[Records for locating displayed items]

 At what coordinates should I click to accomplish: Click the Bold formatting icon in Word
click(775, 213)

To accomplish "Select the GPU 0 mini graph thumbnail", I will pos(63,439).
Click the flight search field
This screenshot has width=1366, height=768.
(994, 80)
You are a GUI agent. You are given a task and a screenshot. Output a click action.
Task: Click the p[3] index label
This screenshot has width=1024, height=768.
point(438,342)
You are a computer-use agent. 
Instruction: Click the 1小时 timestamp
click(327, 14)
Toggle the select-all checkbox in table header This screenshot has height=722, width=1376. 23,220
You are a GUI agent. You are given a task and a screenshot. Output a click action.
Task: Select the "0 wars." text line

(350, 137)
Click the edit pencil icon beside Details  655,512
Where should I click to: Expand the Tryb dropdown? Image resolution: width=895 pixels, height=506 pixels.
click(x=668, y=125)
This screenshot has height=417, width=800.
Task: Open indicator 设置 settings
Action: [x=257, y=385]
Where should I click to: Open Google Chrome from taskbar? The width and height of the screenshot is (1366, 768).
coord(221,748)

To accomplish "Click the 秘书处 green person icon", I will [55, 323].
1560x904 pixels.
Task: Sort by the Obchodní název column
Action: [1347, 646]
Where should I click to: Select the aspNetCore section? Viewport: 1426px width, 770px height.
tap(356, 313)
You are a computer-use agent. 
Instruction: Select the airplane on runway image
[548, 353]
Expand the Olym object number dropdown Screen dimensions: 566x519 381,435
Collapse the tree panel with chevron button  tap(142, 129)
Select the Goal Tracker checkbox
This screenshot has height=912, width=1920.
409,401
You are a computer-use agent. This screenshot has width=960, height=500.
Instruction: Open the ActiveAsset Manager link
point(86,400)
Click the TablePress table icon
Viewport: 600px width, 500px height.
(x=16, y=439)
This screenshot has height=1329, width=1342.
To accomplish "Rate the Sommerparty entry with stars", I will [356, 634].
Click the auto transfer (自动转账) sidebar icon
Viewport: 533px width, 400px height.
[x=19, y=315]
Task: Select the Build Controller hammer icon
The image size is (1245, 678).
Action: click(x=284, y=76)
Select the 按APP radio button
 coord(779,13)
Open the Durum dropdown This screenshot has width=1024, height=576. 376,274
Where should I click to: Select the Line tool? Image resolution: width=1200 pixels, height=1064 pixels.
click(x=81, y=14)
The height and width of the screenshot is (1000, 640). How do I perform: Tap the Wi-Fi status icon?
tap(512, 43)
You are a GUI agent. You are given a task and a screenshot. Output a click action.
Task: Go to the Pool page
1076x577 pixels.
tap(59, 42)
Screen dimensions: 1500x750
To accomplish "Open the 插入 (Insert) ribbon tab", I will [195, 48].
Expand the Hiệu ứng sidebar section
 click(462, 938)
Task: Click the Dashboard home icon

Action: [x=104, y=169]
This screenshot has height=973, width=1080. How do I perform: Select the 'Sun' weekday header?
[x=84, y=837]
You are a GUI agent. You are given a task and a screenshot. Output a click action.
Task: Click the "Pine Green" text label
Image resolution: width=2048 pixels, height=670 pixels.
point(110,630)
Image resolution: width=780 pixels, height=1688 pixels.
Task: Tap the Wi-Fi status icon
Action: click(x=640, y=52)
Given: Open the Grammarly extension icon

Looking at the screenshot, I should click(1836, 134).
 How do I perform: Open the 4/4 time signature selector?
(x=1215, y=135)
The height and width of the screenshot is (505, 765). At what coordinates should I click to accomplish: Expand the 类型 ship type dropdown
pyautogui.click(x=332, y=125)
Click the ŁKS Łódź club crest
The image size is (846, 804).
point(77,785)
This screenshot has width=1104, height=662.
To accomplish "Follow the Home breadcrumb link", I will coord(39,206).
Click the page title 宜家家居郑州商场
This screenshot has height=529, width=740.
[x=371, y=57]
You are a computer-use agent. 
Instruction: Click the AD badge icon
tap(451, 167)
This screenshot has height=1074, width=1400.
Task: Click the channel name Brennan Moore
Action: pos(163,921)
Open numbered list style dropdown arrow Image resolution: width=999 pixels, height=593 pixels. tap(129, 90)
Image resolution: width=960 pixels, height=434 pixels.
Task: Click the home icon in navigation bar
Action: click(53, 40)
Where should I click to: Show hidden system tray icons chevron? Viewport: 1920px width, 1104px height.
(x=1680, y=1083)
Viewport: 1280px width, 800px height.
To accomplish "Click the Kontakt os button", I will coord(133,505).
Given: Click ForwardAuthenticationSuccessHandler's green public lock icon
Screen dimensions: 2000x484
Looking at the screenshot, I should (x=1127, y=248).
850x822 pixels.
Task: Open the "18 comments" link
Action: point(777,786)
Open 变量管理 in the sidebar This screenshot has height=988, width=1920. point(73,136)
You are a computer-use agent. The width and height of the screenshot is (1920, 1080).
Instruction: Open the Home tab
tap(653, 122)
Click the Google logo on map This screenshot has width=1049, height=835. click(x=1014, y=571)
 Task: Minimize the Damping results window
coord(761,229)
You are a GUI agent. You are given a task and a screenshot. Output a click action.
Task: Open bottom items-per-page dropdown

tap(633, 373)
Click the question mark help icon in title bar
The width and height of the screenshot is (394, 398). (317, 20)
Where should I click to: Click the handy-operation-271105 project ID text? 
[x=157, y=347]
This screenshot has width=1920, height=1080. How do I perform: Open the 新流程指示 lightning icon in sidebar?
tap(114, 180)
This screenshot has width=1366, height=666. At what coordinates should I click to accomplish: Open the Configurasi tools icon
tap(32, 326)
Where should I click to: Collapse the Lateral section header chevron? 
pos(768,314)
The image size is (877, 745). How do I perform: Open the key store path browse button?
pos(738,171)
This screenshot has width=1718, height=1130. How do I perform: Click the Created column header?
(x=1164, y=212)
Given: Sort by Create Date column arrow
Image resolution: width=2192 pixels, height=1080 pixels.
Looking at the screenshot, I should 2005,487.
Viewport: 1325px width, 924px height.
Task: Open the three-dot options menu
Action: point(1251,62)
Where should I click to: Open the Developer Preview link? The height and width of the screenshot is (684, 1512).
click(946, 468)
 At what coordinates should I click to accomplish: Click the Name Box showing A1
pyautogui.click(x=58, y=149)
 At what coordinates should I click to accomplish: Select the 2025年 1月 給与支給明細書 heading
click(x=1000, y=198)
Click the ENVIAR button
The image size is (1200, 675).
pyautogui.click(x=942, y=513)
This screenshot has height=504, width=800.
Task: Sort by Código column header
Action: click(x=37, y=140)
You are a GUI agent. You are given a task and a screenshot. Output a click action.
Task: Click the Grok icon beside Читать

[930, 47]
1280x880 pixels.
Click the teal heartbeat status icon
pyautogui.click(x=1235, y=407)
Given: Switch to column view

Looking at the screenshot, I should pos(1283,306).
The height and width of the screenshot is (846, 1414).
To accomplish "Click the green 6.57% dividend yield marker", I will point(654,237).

## Objective
Please copy out the lines word for word, starting with the line that contains "Toggle the select-all" and going on through the line that contains "Expand the Olym".

## Response to the task
Toggle the select-all checkbox in table header This screenshot has height=722, width=1376. 23,220
You are a GUI agent. You are given a task and a screenshot. Output a click action.
Task: Select the "0 wars." text line

(350, 137)
Click the edit pencil icon beside Details  655,512
Where should I click to: Expand the Tryb dropdown? Image resolution: width=895 pixels, height=506 pixels.
click(x=668, y=125)
This screenshot has height=417, width=800.
Task: Open indicator 设置 settings
Action: [x=257, y=385]
Where should I click to: Open Google Chrome from taskbar? The width and height of the screenshot is (1366, 768).
coord(221,748)

To accomplish "Click the 秘书处 green person icon", I will [55, 323].
1560x904 pixels.
Task: Sort by the Obchodní název column
Action: [1347, 646]
Where should I click to: Select the aspNetCore section? Viewport: 1426px width, 770px height.
tap(356, 313)
You are a computer-use agent. 
Instruction: Select the airplane on runway image
[548, 353]
Expand the Olym object number dropdown Screen dimensions: 566x519 381,435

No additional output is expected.